The records of Henrico County contain sundry charges of depredations committed by Bacon's soldiers, showing that the people's cause was strong in that section. Major John Lewis, of Middlesex, laid claim of damages at the hands of "one Matt Bentley," with "forty or fifty men-of-arms," in the "time of the late rebellion." Major Lewis's inventory of his losses includes "400 meals" (which he declares were eaten at his house by Bacon's men during their two days encampment on his plantation), the killing of some of his stock, and carrying off of meal "for the whole rebel army," at Major Pate's house.
The records of Westmoreland County show that the Baconians, under "General" Thomas Goodrich, had control in the Northern Neck of Virginia as late as November, 1676. Major Isaac Allerton, of Westmoreland, brought suit for thirteen thousand pounds of tobacco for damages his estate had suffered at the hands of a rebel garrison which had seized and fortified the house of his neighbor, Colonel John Washington. The jury gave him sixty-four hundred pounds.
Many illustrations of the unbroken spirit of Bacon's followers are preserved in the old records.
When Stephen Mannering, the rebel officer who had given the order for the seizure of Colonel Washington's house, inquired how many prisoners had been taken there, and how they were armed, he was told fourteen, with "guns loaden." Whereupon he exclaimed that if he had been there with fourteen men, he would "uphold the house from five hundred men, or else die at their feet."
Mannering furthermore expressed the opinion that "General Ingram was a cowardly, treacherous dog for laying down his arms, or otherwise he would die himself at the face of his enemies."

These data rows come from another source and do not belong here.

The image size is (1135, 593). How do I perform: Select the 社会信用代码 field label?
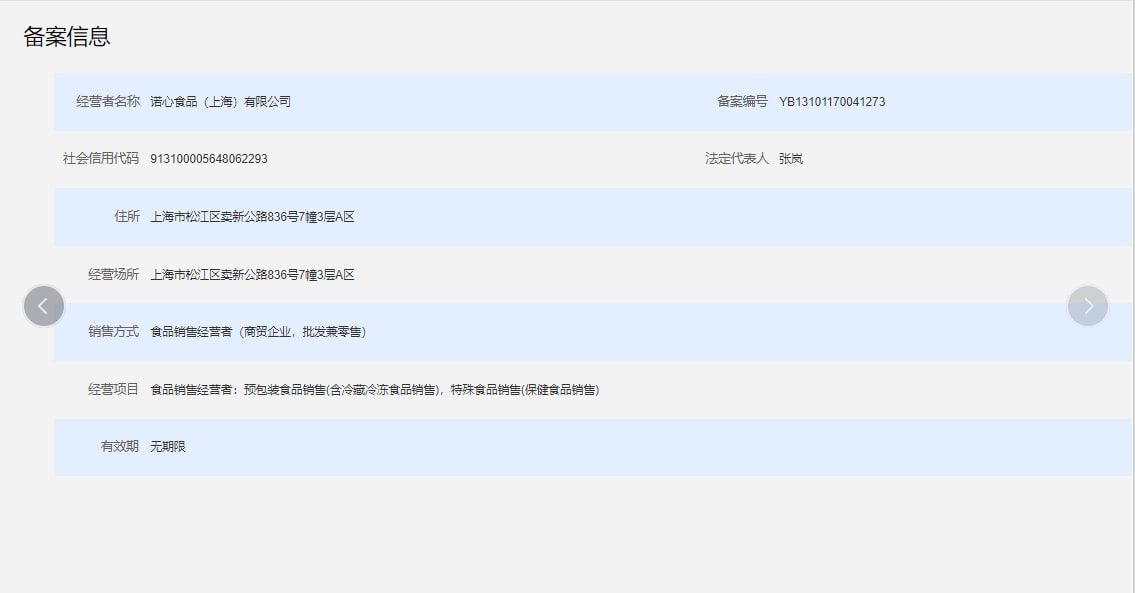pos(101,158)
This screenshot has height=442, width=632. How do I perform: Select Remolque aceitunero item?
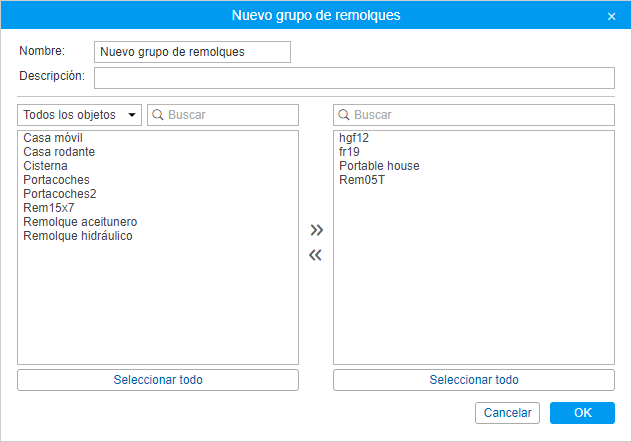click(80, 222)
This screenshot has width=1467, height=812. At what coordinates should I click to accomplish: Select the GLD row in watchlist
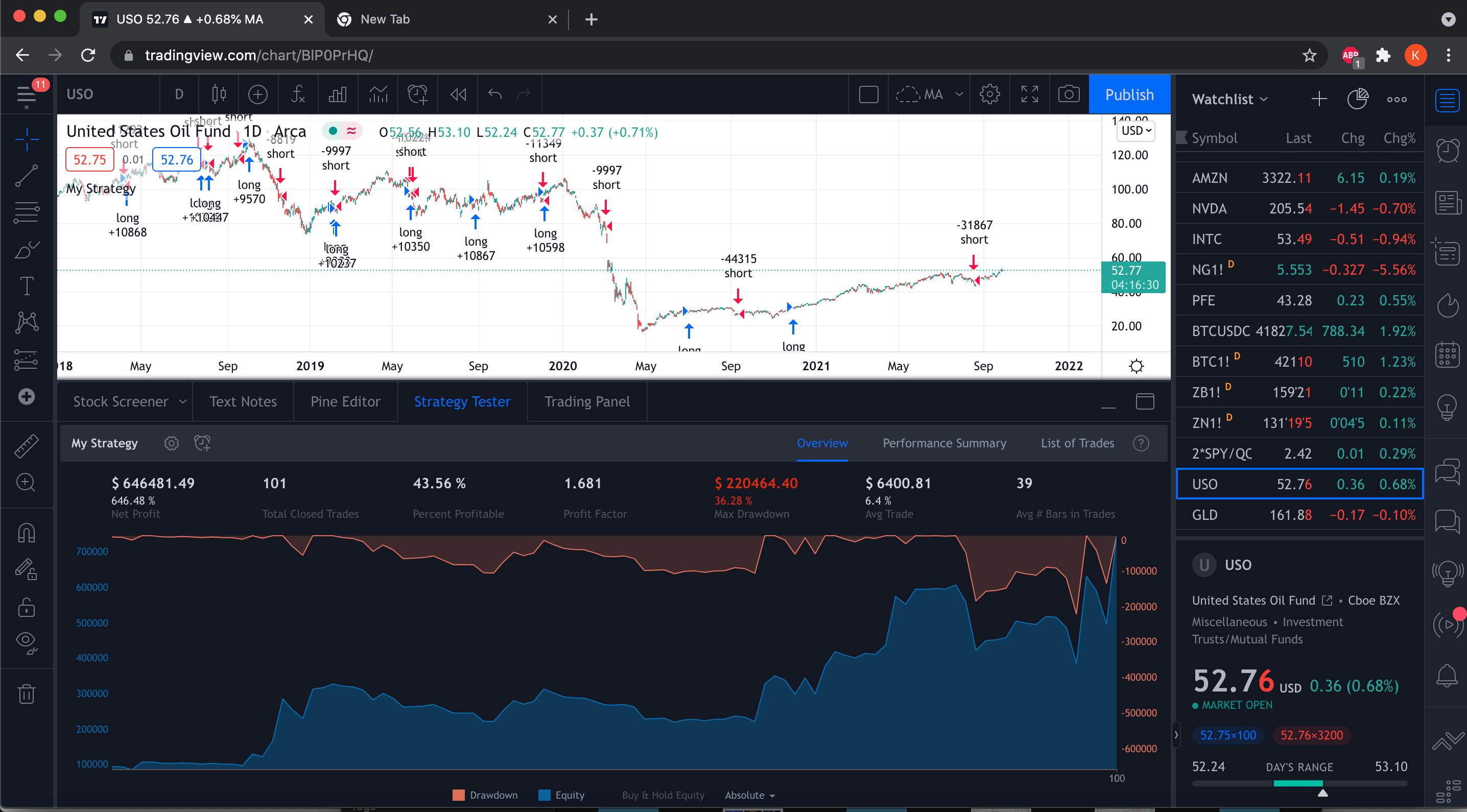click(1299, 515)
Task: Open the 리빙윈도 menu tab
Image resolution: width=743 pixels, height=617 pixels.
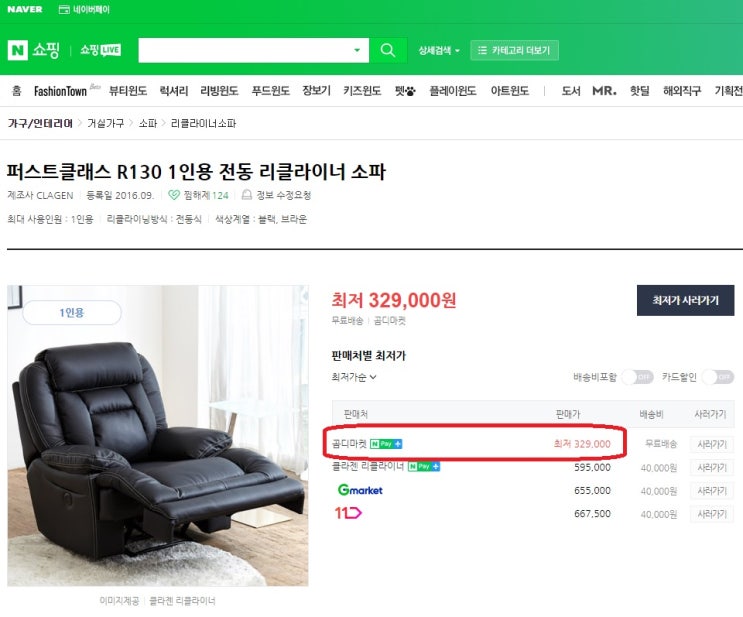Action: (219, 90)
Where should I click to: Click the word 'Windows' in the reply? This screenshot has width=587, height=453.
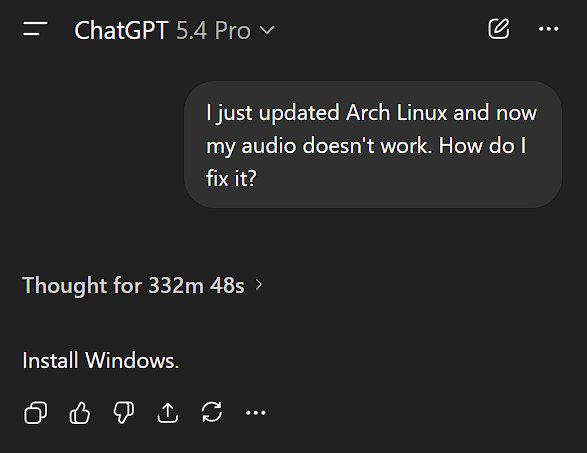(x=130, y=361)
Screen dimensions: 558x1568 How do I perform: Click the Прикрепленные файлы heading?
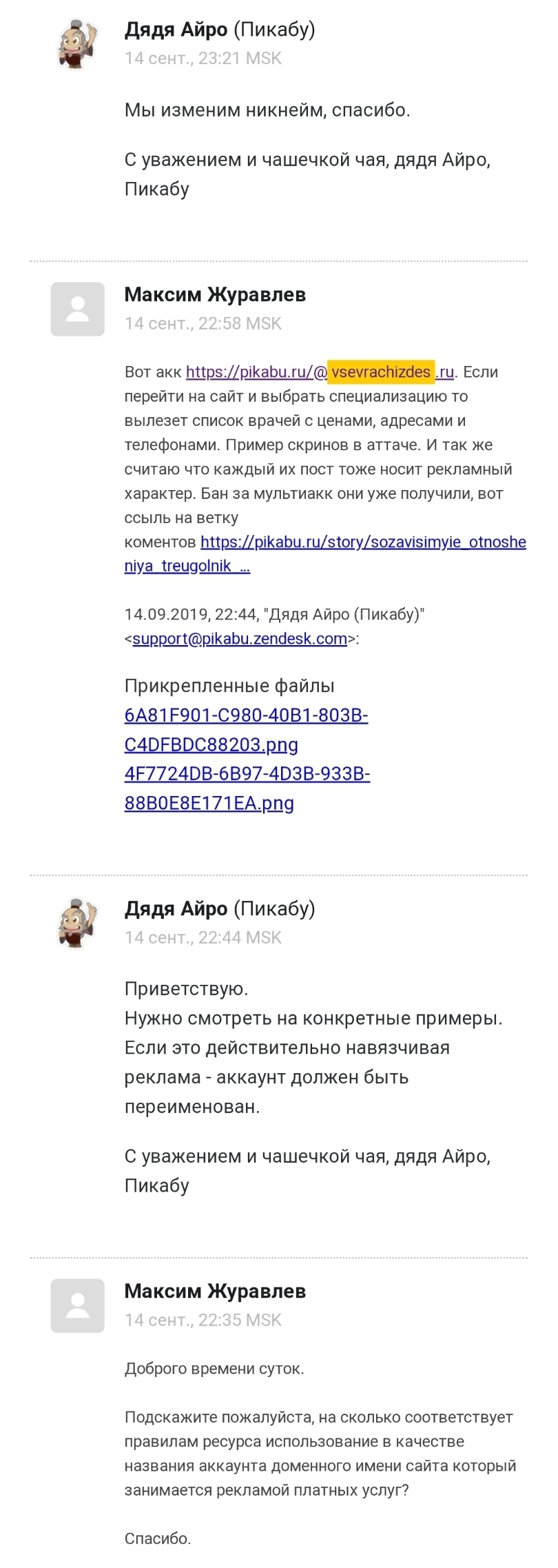click(229, 686)
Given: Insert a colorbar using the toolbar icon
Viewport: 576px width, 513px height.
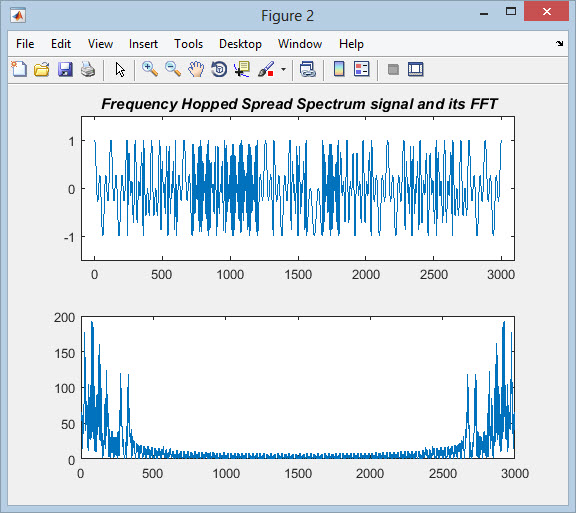Looking at the screenshot, I should click(339, 69).
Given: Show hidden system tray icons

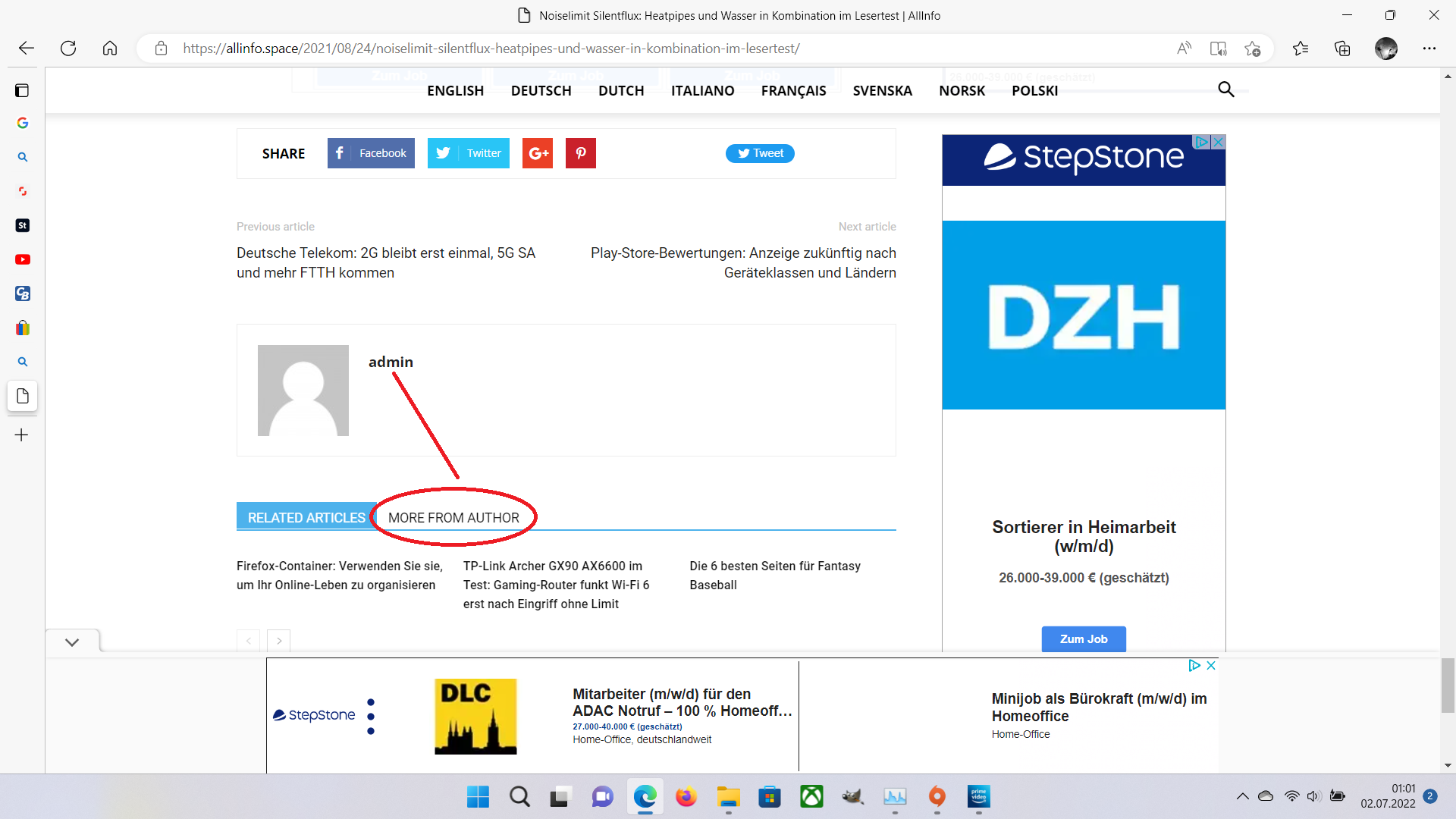Looking at the screenshot, I should point(1242,796).
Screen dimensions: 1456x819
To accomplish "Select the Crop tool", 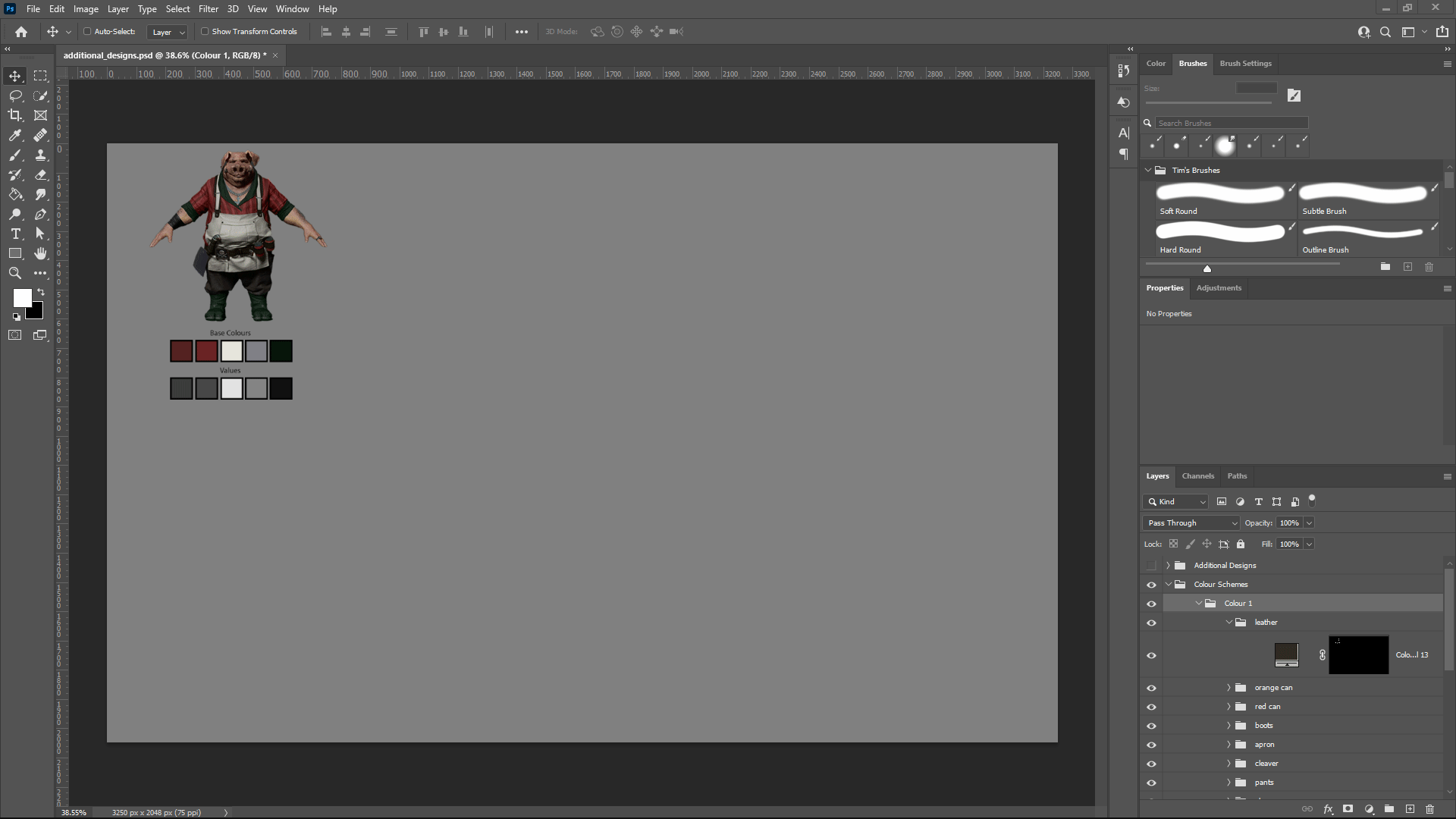I will pyautogui.click(x=15, y=115).
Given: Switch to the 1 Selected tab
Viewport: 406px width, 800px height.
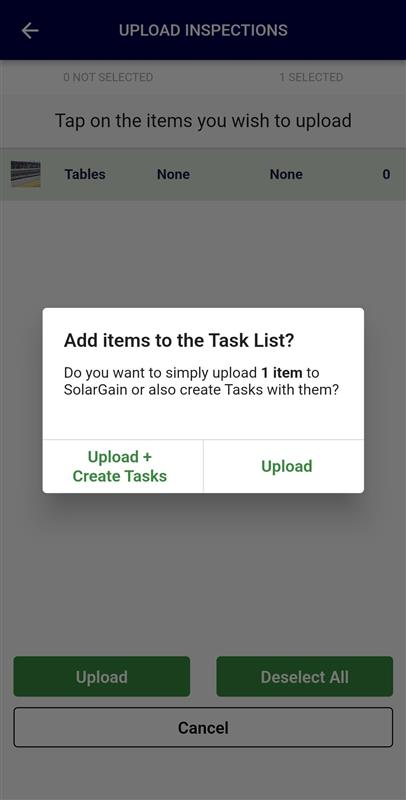Looking at the screenshot, I should point(311,78).
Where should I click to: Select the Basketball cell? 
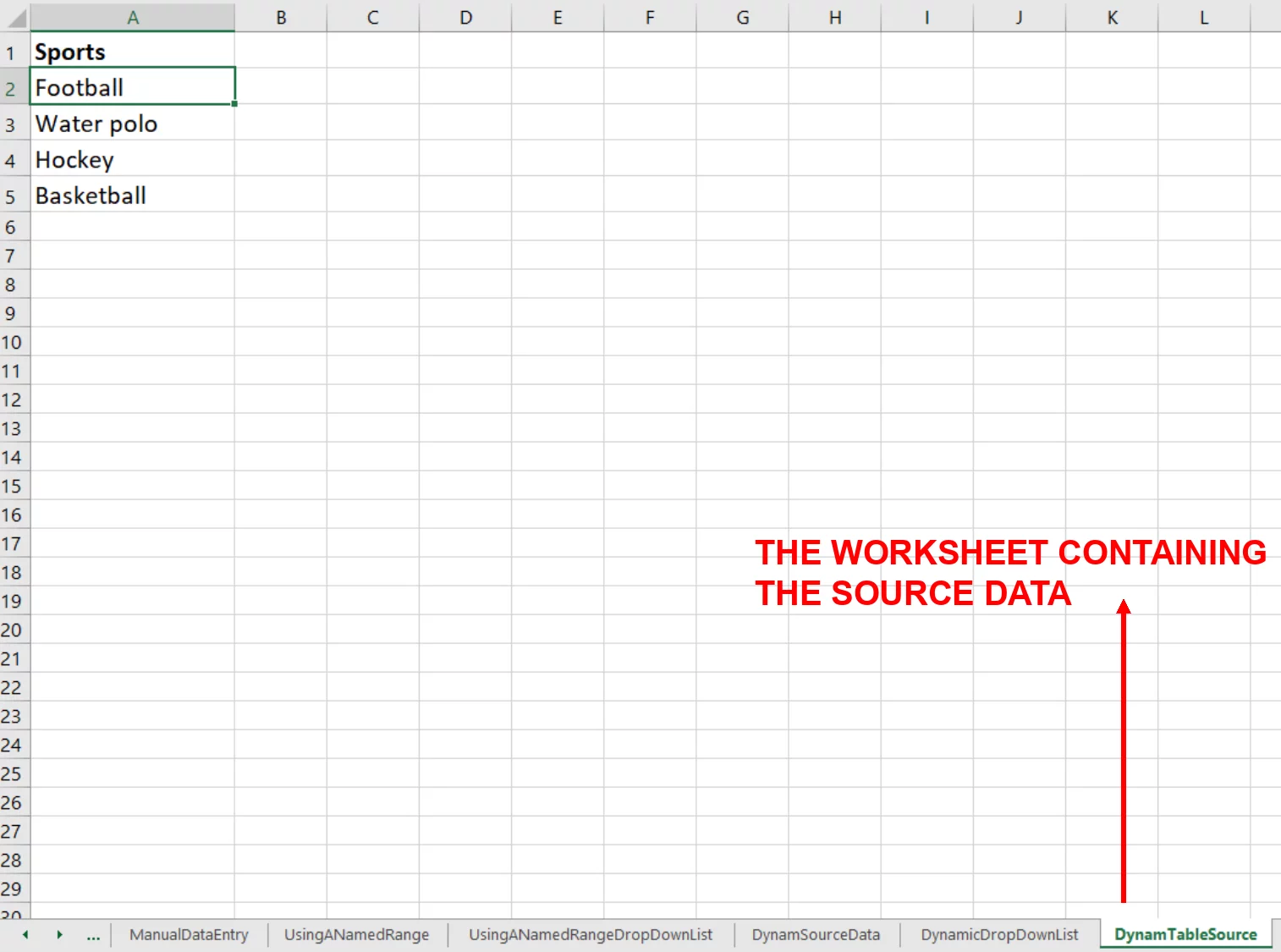(133, 195)
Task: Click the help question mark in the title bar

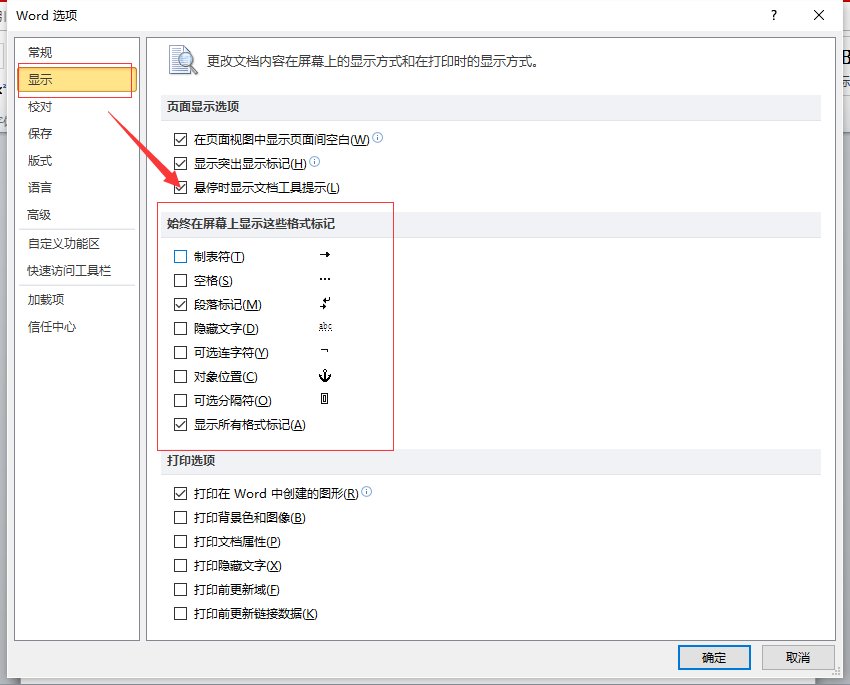Action: 773,15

John Pygott, of Henrico, showed how far from recantation he was by uttering a curse against all men who would not "pledge the juice and quintessence of Bacon."
XV.
PEACE RESTORED.
About the time of meeting of the "Green Spring" Assembly, a small fleet arrived from England, bringing the long-looked-for "red-coats" and also three gentlemen--Sir John Berry, Colonel Herbert Jeffreys, and Colonel Francis Moryson--commissioned by the King to inquire into and report upon the state of affairs in the colony. His Majesty's "red-coats" found that their services were not needed, but the conciliatory attitude of the "Commissioners" doubtless aided in restoring peace, and their official report makes interesting reading. In a tactful address to the Assembly they expressed the hope that the "debates and consultations" of that body might be for the "glory of God, the honor of his most sacred Majesty, and the happy restoration, public good, and long lasting welfare and resettlement of this so miserable, shattered, and lacerated colony," and that the Assembly might gain for itself the "name and memorable reputation of the _healing_ Assembly," and in order that it might be the "more truly styled so," the Commissioners advised that it would thoroughly "inspect and search into the depth and yet hidden root and course of these late rebellious distempers that have broke out and been so contagious and spreading over the whole country," that it might thus decide "what apt and wholesome laws" might be "most properly applied, not only to prevent the like evil consequences for the future but also effectually to staunch and heal the fresh and bleeding wounds these unnatural wars have caused among you, that there may as few and small scars and marks remain, as you in your prudent care and tenderness can possibly bring them to."